Fire. I can see it reflected in the coffee maker.
I’m in the kitchen, cooking burgers for me and the young man of the house, when I venture to the other side to toast the rolls. It’s a long and taxing journey to the toaster, but I survive on rainwater and half a box of stale Ritz.
That’s when I see it, this flash of light against the gaudy chrome trim on the Mr. Coffee 12-cup automatic drip machine I just bought off Amazon.
I turn around. I see the fire in the pan; the flames are shooting up. And then I do something really strange. I don’t panic.
Instead, I stand there for a moment, quietly assessing. The flames haven’t yet reached anything flammable. So far, the fire is contained to the pan.
I ask myself what set it off. I answer: the fat. Some dollop must have spat out and up and down, hit the burner, shot back up and ignited the pan.
I see a dish rag sitting on the counter, and I ask myself whether the flames are in danger of reaching it. I answer: Nope. Not yet. Though they’re starting to get a little close. Isn’t that interesting.

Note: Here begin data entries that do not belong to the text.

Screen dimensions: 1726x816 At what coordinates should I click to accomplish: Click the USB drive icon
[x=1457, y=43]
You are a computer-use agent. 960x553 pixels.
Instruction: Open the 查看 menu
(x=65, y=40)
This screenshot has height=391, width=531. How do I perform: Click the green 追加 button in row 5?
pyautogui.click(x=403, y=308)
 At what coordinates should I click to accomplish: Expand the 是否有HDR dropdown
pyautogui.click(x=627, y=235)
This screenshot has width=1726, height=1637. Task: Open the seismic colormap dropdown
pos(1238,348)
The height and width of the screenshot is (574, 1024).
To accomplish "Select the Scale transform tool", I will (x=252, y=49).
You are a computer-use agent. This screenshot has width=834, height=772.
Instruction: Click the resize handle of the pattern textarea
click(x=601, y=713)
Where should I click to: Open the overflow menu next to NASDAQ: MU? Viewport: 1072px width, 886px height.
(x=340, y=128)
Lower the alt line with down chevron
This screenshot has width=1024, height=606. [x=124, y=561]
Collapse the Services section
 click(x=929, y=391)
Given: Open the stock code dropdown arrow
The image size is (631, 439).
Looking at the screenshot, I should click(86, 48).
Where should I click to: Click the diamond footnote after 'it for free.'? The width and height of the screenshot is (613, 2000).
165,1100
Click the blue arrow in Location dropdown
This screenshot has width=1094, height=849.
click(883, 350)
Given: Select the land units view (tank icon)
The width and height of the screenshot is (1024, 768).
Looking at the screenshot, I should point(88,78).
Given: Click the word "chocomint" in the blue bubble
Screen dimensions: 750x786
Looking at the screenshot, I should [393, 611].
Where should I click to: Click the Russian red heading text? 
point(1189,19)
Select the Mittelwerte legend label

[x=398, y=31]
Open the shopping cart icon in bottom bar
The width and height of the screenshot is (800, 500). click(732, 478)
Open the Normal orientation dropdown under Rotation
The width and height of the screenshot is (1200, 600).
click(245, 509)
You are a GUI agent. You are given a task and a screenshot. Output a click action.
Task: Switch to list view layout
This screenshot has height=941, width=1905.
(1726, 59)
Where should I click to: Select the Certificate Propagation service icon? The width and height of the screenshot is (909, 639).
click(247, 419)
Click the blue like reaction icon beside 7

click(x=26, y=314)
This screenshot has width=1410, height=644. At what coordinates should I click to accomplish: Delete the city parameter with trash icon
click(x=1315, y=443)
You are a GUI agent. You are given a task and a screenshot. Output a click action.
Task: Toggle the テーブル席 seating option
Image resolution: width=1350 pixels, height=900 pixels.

I see a puddle of grease on the stove, and I ask myself whether the fire will hit it, burst toward the dish rag and cause a holy hellish conflagration. I answer: Hmmm. I think not.
This level-headed autonomic Q&A occurs over about two-thirds of a second, maybe a second and a half. I’m intrigued by my chilly detachment, but I’m always intrigued when I fail to panic. I’ve done it before, this not-panicking accompanied by a quick, rational breakdown of risks and options, and I find it more than a little curious. It’s as though, in moments of crisis, I am overcome by some heretofore uncharacteristic trait, like a sudden fluency in Urdu or an amazing new capacity for foreign car repair.
See, I am not a rational sort of person. I am instead a gut-first sort of person. An emotional sort of person. A Neapolitan sort of person. A loud and vibrating sort of person prone to slushy over-dramatizing. Hellooooo, arias! “This is why the Italians invented opera,” Mama always said, often citing as bona fides the fact that she married one and gave birth to two more.
But I am not singing Verdi at the moment. No. Instead I am thinking about the fire extinguisher.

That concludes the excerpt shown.